BEGIN Dataset entries

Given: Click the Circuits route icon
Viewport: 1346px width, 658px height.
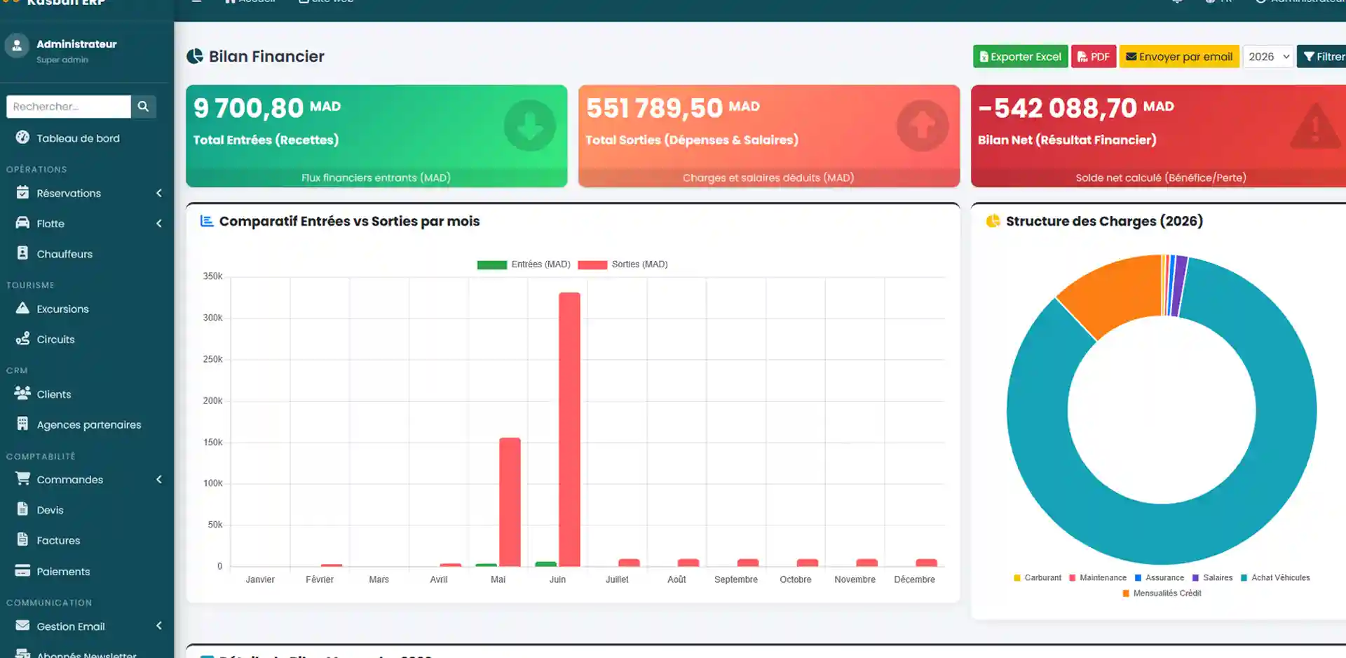Looking at the screenshot, I should point(22,338).

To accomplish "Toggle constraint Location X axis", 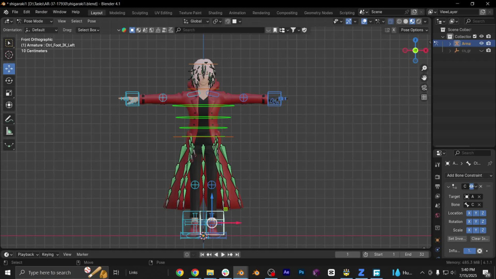I will 469,213.
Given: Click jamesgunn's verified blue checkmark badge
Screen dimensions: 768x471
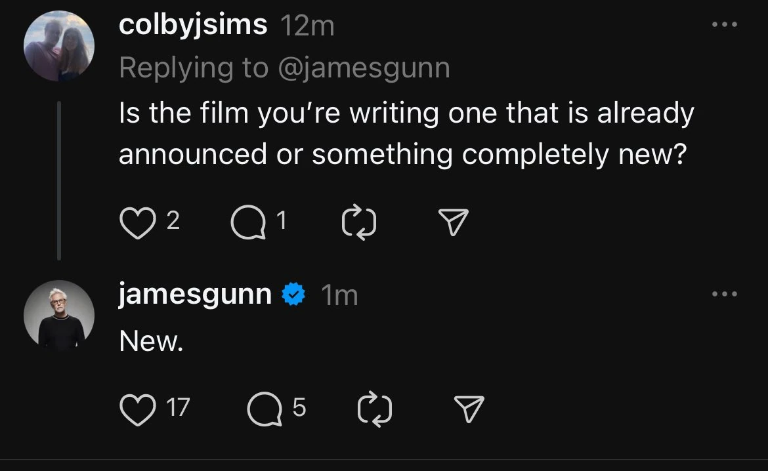Looking at the screenshot, I should pyautogui.click(x=292, y=294).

END Dataset entries

Exercise details: Which lines of the records hold the string "Given"? Copy each one.

Finished exercise:
Given: Click the Circuits route icon
Given: Click jamesgunn's verified blue checkmark badge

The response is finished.